Wie entscheidend die Verhältnisse im Elternhaus sind, zeigte sich beim Vergleich von Kindern arbeitsloser Eltern und Eltern mit MINT-Berufen. So offenbaren vor allem Kinder erwerbsloser Eltern unterdurchschnittlich ausgeprägte digitale Kompetenzen. Jugendliche von arbeitenden Eltern, die einem mathematischen, informatischen, naturwissenschaftlichen oder technischen Beruf nachgehen, wiesen hingegen eine höhere Kompetenz als ihre Mitschülerinnen und Mitschüler auf.
Digitale Kompetenzen in Schulen fördern
Wie die Forscherinnen und Forscher des RWI ausführen, ergebe sich aus der Studie eine Handlungsempfehlung vor allem für den formalen Bildungssektor – also das deutsche Bildungssystem. Dieses sollte "früh die digitalen Kompetenzen von Kindern und Jugendlichen fördern" – das heißt spätestens zu Beginn der Sekundarstufe I. Auf diese Weise könnten der geringe Kompetenzaufbau außerhalb der Schulen und auch die unterschiedlichen Voraussetzungen in den Familien kompensiert werden. Schulen sollten darüber hinaus Jugendliche mit Migrationshintergrund sowie Mädchen stärker für Themen mit Bezug zur Informatik begeistern und motivieren.
Für ältere Menschen sollten Bildungsangebote gestärkt werden, um ihnen "eine weitere Partizipation in den sich ändernden Lebens-, Bildungs- und Arbeitsbereichen zu ermöglichen". So könnten ältere Menschen Anschluss an die Digital Natives erhalten.
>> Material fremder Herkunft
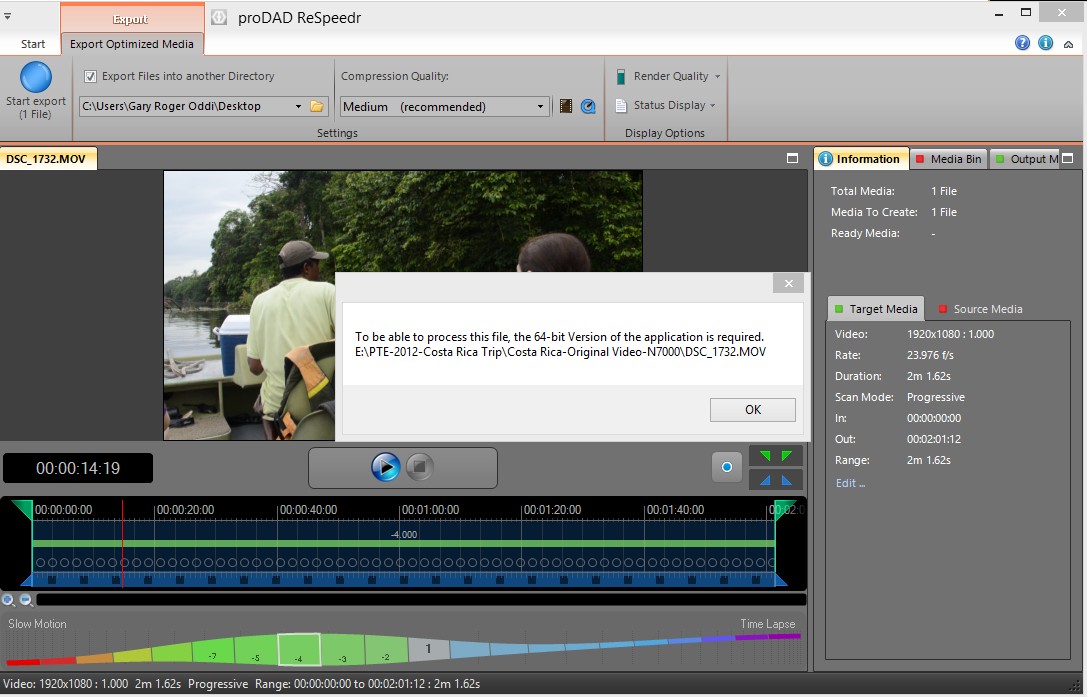
Task: Toggle Export Files into another Directory checkbox
Action: tap(91, 76)
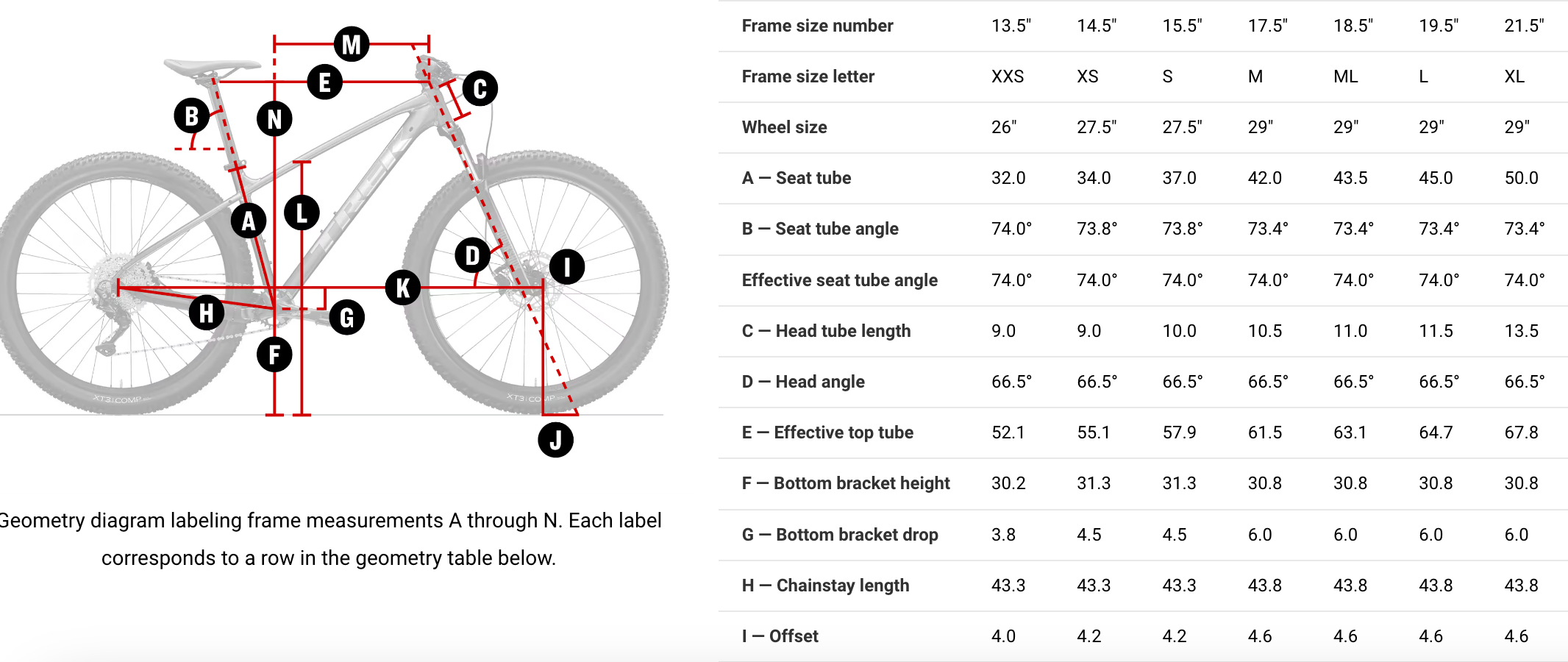This screenshot has width=1568, height=662.
Task: Select the 17.5" frame size column header
Action: tap(1267, 26)
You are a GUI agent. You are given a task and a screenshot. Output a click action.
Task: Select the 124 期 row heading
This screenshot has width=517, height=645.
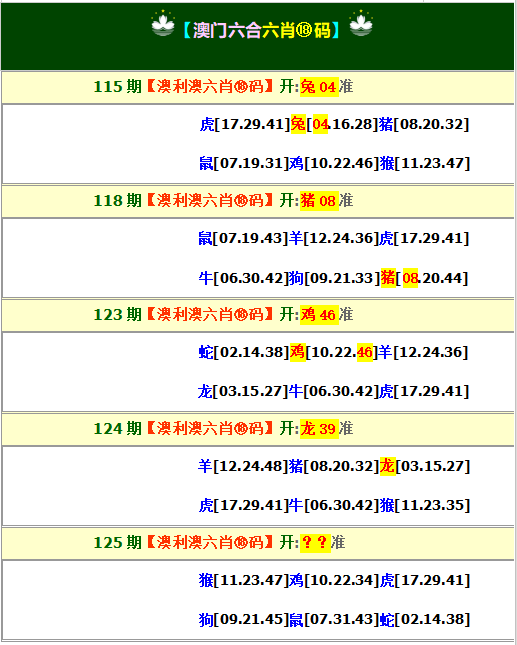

Wie Mitautorin Friederike Hertweck weiterhin erklärt, ergebe sich aus den Erkenntnissen der Studie auch, dass die Coronavirus-Pandemie "bestehende soziale Ungleichheiten langfristig verstärken" könne, da "die digitalen Kompetenzen bereits bei Jugendlichen ungleich verteilt sind und stark vom Elternhaus beeinflusst werden". Der Zugang zum digitalen Unterricht für Kinder aus benachteiligten Familien sei dadurch schwieriger.
Grundlagen
Die Studie (PDF) basiert auf einer Bestandsaufnahme digitaler Kompetenzen in Deutschland zwischen 2010 und 2013 mit Daten des Nationalen Bildungspanels (NEPS). Es wurden Daten zu Kindern und Jugendlichen der sechsten, neunten und 12. Klasse analysiert. Zudem umfassten die Daten Studierende sowie Erwachsene vom Ausbildungs- bis ins Rentenalter.